* _Extracted data_
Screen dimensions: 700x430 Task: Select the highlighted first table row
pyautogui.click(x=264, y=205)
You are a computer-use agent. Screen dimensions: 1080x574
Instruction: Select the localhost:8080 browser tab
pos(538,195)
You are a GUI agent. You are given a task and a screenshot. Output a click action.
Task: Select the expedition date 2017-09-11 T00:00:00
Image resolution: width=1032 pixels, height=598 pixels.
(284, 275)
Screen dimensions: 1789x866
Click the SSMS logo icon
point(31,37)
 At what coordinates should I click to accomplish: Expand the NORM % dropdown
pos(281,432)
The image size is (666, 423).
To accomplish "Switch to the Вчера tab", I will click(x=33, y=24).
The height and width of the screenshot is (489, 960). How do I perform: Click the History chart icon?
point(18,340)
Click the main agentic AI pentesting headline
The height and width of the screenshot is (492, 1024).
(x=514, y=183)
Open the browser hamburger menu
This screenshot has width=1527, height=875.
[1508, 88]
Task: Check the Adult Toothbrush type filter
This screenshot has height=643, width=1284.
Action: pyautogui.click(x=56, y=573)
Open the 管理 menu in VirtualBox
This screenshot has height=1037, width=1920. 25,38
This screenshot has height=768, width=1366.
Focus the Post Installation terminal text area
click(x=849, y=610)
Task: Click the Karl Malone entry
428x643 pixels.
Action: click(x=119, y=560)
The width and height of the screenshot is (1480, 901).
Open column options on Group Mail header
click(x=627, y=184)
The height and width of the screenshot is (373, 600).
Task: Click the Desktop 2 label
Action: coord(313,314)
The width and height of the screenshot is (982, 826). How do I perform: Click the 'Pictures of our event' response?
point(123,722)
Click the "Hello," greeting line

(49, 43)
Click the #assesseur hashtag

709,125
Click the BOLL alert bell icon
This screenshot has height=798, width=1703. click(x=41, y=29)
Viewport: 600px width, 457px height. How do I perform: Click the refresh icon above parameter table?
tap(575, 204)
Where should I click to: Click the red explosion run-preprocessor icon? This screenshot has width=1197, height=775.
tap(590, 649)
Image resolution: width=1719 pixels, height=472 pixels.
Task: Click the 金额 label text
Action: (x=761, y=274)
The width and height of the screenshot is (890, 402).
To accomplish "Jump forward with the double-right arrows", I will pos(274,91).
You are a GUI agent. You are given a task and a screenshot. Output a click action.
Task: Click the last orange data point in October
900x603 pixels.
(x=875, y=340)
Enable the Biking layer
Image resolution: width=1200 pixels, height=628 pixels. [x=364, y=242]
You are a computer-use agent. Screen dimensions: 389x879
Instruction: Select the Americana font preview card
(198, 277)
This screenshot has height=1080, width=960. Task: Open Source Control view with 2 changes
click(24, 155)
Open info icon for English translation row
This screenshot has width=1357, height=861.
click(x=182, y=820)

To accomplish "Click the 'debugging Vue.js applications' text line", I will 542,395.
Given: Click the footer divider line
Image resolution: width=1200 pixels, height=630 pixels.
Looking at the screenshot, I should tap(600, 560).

* _What the task asks_
The entries above are to be transcribed in full and without error.

* _Solution to the exercise_
Screen dimensions: 700x430 Task: Select the highlighted first table row
pyautogui.click(x=264, y=205)
You are a computer-use agent. Screen dimensions: 1080x574
Instruction: Select the localhost:8080 browser tab
pos(538,195)
You are a GUI agent. You are given a task and a screenshot. Output a click action.
Task: Select the expedition date 2017-09-11 T00:00:00
Image resolution: width=1032 pixels, height=598 pixels.
(284, 275)
Screen dimensions: 1789x866
Click the SSMS logo icon
point(31,37)
 At what coordinates should I click to accomplish: Expand the NORM % dropdown
pos(281,432)
The image size is (666, 423).
To accomplish "Switch to the Вчера tab", I will click(x=33, y=24).
The height and width of the screenshot is (489, 960). How do I perform: Click the History chart icon?
point(18,340)
Click the main agentic AI pentesting headline
The height and width of the screenshot is (492, 1024).
(x=514, y=183)
Open the browser hamburger menu
This screenshot has width=1527, height=875.
[1508, 88]
Task: Check the Adult Toothbrush type filter
This screenshot has height=643, width=1284.
Action: pyautogui.click(x=56, y=573)
Open the 管理 menu in VirtualBox
This screenshot has height=1037, width=1920. 25,38
This screenshot has height=768, width=1366.
Focus the Post Installation terminal text area
click(x=849, y=610)
Task: Click the Karl Malone entry
428x643 pixels.
Action: click(x=119, y=560)
The width and height of the screenshot is (1480, 901).
Open column options on Group Mail header
click(x=627, y=184)
The height and width of the screenshot is (373, 600).
Task: Click the Desktop 2 label
Action: coord(313,314)
The width and height of the screenshot is (982, 826). How do I perform: Click the 'Pictures of our event' response?
point(123,722)
Click the "Hello," greeting line

(49, 43)
Click the #assesseur hashtag

709,125
Click the BOLL alert bell icon
This screenshot has height=798, width=1703. click(x=41, y=29)
Viewport: 600px width, 457px height. How do I perform: Click the refresh icon above parameter table?
tap(575, 204)
Where should I click to: Click the red explosion run-preprocessor icon? This screenshot has width=1197, height=775.
tap(590, 649)
Image resolution: width=1719 pixels, height=472 pixels.
Task: Click the 金额 label text
Action: (x=761, y=274)
The width and height of the screenshot is (890, 402).
To accomplish "Jump forward with the double-right arrows", I will pos(274,91).
You are a GUI agent. You are given a task and a screenshot. Output a click action.
Task: Click the last orange data point in October
900x603 pixels.
(x=875, y=340)
Enable the Biking layer
Image resolution: width=1200 pixels, height=628 pixels. [x=364, y=242]
You are a computer-use agent. Screen dimensions: 389x879
Instruction: Select the Americana font preview card
(198, 277)
This screenshot has height=1080, width=960. Task: Open Source Control view with 2 changes
click(24, 155)
Open info icon for English translation row
This screenshot has width=1357, height=861.
click(x=182, y=820)

To accomplish "Click the 'debugging Vue.js applications' text line", I will 542,395.
Given: Click the footer divider line
Image resolution: width=1200 pixels, height=630 pixels.
Looking at the screenshot, I should tap(600, 560).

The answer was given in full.